From B’s perspective, the optimal equilibrium in this “pure” game involves
- Player B’s beliefs and strategy:
- B believing that player A is Greedy if A does not share, and throwing the lollipop away (at no subjective loss to A), and
- B believing that A is equally likely to be a Sharer or Greedy if A does share, and giving A the lollipop (because this results in a net expected gain for B).
- A’s strategy:
- Regardless of type, A gives B the cookie, because this (and only this) gets A the lollipop, which is better than the cookie (given B’s strategy, there is no way for A to get both the cookie and lollipop).

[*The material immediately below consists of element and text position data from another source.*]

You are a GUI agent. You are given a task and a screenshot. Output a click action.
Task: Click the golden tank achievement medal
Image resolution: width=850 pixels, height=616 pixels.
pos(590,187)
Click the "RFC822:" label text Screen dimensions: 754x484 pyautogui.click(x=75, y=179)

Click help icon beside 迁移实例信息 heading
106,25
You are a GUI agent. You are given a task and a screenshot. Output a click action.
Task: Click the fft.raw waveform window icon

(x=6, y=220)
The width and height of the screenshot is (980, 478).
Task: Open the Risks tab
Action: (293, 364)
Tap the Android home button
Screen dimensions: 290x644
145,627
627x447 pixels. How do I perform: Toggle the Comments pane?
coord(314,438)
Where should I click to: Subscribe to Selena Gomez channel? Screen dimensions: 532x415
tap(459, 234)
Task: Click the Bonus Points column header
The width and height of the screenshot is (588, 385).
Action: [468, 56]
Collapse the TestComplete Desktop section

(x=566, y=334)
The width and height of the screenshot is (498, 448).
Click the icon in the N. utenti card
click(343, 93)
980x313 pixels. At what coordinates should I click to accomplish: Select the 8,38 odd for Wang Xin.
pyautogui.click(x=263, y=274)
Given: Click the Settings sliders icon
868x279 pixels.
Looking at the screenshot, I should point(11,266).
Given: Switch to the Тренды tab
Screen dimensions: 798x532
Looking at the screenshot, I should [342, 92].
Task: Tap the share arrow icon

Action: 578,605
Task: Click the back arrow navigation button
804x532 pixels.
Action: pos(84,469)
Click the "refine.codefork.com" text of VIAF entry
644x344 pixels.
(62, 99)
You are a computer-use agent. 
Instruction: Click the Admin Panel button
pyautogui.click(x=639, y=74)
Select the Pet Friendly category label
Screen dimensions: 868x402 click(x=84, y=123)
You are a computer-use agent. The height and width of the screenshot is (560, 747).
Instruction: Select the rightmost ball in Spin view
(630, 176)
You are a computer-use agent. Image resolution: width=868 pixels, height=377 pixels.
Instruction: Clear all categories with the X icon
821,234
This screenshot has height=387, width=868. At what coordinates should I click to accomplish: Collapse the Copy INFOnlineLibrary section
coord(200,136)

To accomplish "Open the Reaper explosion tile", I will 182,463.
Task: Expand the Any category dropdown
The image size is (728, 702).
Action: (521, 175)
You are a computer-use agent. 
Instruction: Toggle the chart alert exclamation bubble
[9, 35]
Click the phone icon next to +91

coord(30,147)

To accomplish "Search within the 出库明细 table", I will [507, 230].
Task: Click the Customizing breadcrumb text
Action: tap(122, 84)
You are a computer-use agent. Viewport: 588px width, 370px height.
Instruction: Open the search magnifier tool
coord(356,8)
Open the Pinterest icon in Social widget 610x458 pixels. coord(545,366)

Now, suppose that the experimenter involuntarily and randomly (independently of A’s type) forces A to keep the cookie (say) 5% of the time. At first blush, this seems (to me at least) a reasonable way to “test” this model. But, if the experimental treatment is known to B and A knows that B knows this, and so forth, then the above strategy-belief profile is no longer an equilibrium of the new game (even when altered to allow for the 5% involuntary deviations). In particular, if the players were playing the above profile, then B should believe that any deviation is equally likely to have been forced upon a Sharer as a Greedy player A. Thus, B will receive a positive expected payoff from giving the lollipop to any deviator. Following this logic just about two more steps, all perfect Bayesian equilibria of this “experimentally-induced” game is
- Player B’s beliefs and strategy:
- B believes that player A is equally likely to be a Sharer or Greedy if A does not share, and thus giving A the lollipop
- It doesn’t matter what B’s beliefs are, or what B does if A does share. (Thus, there is technically a continuum of equilibria.)
- A’s strategy:
- Regardless of type, A keeps the cookie, because this gets A both the cookie and lollipop).
By the way, this logic has been used in theoretical models for quite some time (dating back at least to 1982). So, anyway, maybe I’m missing something, but I am starting to wonder if there is an impossibility theorem in here.